2. Three Generations of WDR Solutions

The general architecture of all the presented imagers is similar and is shown in Figure 1. The sensor consists of a pixel array; a single vertical (row) decoder; row logic; a single horizontal (column) decoder; analog readout circuitry processing elements; digital readout circuits; and an SRAM. All the designs make use of column parallel architectures to share the processing circuits among the pixels in a column. Integration time can be adjusted for each pixel with this architecture, and non-destructive readout of the pixel can be performed at any time during the integration period by reading the voltage on the column bus.
Although the imagers employ similar algorithms, their operation, pixels, timing, and decision circuitry structures are different. The following sub-sections provide more detailed descriptions of these sensors.

2.1. First Generation—0.5 μm WDR Sensor with Rolling Shutter Operation

The first sensor [18] operates in rolling shutter mode, where the integration between the different rows starts with a certain skew. As in a traditional rolling shutter Active Pixel Sensor (APS), our imager is constructed of a two-dimensional (2-D) pixel array, with random pixel access capability (Figure 1). The described imager is comprised of 64 rows and 64 columns.
The random access capability is achieved through Vertical and Horizontal Decoders. The reset and other pixel operations are delivered by the Row Logic block. The saturation checks for extending the DR are performed within the Processing Circuits at the upper part of the chip. The binary results of the saturation checks are stored in the SRAM block. The readout circuits of digital information regarding the saturation are located within the Digital Readout Circuits block. The readout of the pixel's analog values (Mantissa) is performed by the Analog Readout Circuits. After the integration of the induced photo-current ends for a certain row, the pixels of that row are readout to an Analog-to-Digital Converter (ADC), which is located outside of the chip. At the same time, the digital information associated with that row is retrieved from the SRAM. The final pixel value is calculated according to the floating point representation, as was shown in Equation (3) above.
Figure 2 shows the implementation of a single pixel along with its processing element and SRAM (shared by all pixels in a column). Each individual pixel contains a photodiode (PD) for light measurement; a reset input; a conditional reset control; and an electrical output representing the measured illumination. Each pixel contains an additional transistor, in series with the row reset transistor, activated by a vertical column reset signal that enables of independent reset of the pixel.
In this way, the integration time can be adjusted for each pixel, and non-destructive readout of the pixel can be performed at any time during the integration period. This is done by activating the row select transistor and reading the voltage on the column bus.
The Processing Element contains the saturation detection and the decision logic circuit, and it is shared by all pixels in a column. Because of this column parallel architecture, the pixel array contains a minimum amount of additional circuitry and there is little sacrifice in fill factor.
If the pixel discharges below the threshold, the pixel is detected as saturated. This information and the binary information concerning the previous saturation check (stored in the memory), are ANDed to make a decision whether to reset the pixel or not. If the current saturation check is the first one within the frame, a logic signal 1st bit is raised, and a logic “1” is loaded into the Processing Element's latch. If the decision is positive, the column reset (CRST) and the Row Reset lines must both be precharged to a logical high voltage to activate the reset transistor, and the photodiode restarts integration. When the decision is negative, the reset is not activated and the pixel continues to integrate. The binary information, on whether the reset was applied or not, is saved in the SRAM storage and is output to the latches in due time. Once the row is readout through the regular output chain, this additional information is retrieved from the memory through the latches.

• • • • •

**Exercise:**
Reproduce the WDR sensor text from "Although the imagers" up to and including "of these sensors.".

**Data lines:**
• • • • •

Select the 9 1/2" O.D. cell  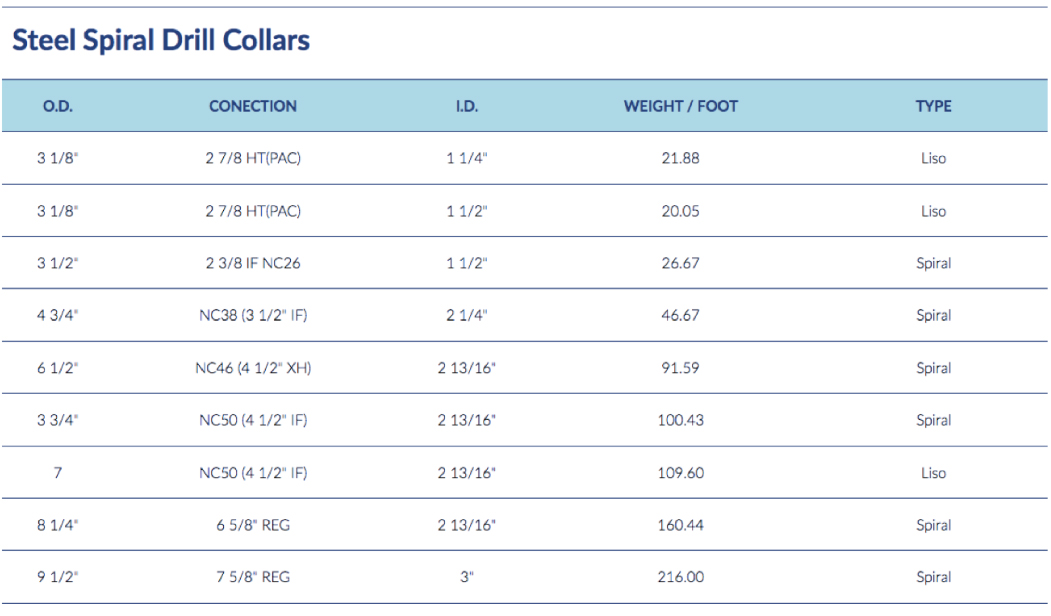pos(58,577)
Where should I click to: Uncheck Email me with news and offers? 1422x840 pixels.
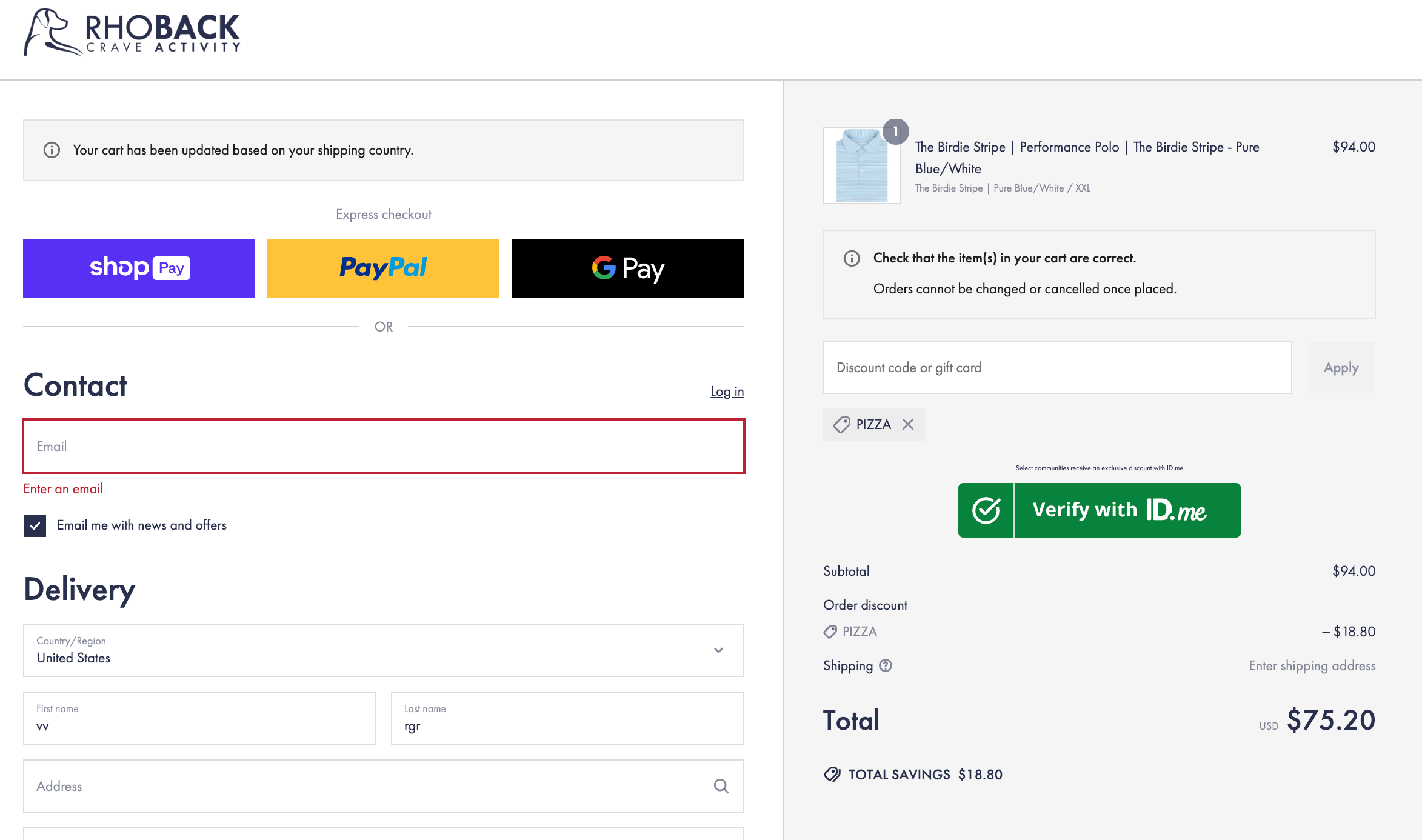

• • • • •

**Answer to this problem:**
Although the imagers employ similar algorithms, their operation, pixels, timing, and decision circuitry structures are different. The following sub-sections provide more detailed descriptions of these sensors.